# [What is expected]
Print each of the records below, leaving every word as it is.

# [Records for processing]
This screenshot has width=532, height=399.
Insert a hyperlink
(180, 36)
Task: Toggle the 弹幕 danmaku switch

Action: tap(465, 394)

# [Answer to this problem]
This screenshot has width=532, height=399.
Insert a hyperlink
(180, 36)
Task: Toggle the 弹幕 danmaku switch

Action: tap(465, 394)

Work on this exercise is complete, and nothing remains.